Open rlmcpherson opened 10 years ago

rlmcpherson commented 10 years ago

The retrying transport calls the RoundTrip() method on the transport here: https://github.com/mitchellh/goamz/blob/master/aws/client.go#L79

Per the net/http docs, the RoundTripper interface will always read and close the body, even on errors: http://golang.org/pkg/net/http/#RoundTripper. In addition, since a request body is an io.ReadCloser it is impossible to seek within even an unclosed body for retries.

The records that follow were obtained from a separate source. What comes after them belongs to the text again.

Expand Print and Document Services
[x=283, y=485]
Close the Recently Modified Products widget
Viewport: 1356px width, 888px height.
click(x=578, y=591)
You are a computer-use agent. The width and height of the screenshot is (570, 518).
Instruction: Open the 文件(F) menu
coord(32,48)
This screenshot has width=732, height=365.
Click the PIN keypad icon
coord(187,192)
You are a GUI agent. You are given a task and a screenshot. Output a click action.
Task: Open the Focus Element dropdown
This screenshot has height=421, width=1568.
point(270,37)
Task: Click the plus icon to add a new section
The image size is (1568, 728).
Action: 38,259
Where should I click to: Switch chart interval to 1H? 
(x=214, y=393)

The only workaround that I can think of that will allow a request to be correctly be retried at transport level is to copy the request body and into a new buffer to be passed to the RoundTripper on each attempt. This is obviously ugly and potentially expensive for large bodies, but something like this could work:

func (t *ResilientTransport) tries(req *http.Request) (res *http.Response, err error) {
    var b []byte
    // save body for retries
    if req.Body != nil {
        b, err = ioutil.ReadAll(req.Body)
        if err != nil {
            return nil, err
        }
    }

    for try := 0; try < t.MaxTries; try++ {
        // reset req.body
        r := bytes.NewReader(b)
        req.Body = ioutil.NopCloser(r)
        res, err = t.transport.RoundTrip(req)
        if !t.ShouldRetry(req, res, err) {
            break
        }
        if res != nil {
            res.Body.Close()
        }
        if t.Wait != nil {
            t.Wait(try)
        }
    }
    return
}

If there's a better way to do this I'd love to know ( I ran into this same issue trying to implement a retrying transport for s3gof3r and ended up retrying outside the client where I could seek in request bodies). Otherwise, I can open a pull request with the above code.

mwhooker commented 9 years ago

very good catch! I think we should be fine here because all of our requests are GETs. However, I'm just reorienting myself in the code, so I may be mistaken.

If we did need to preserve the body, I think your approach is the most sensible.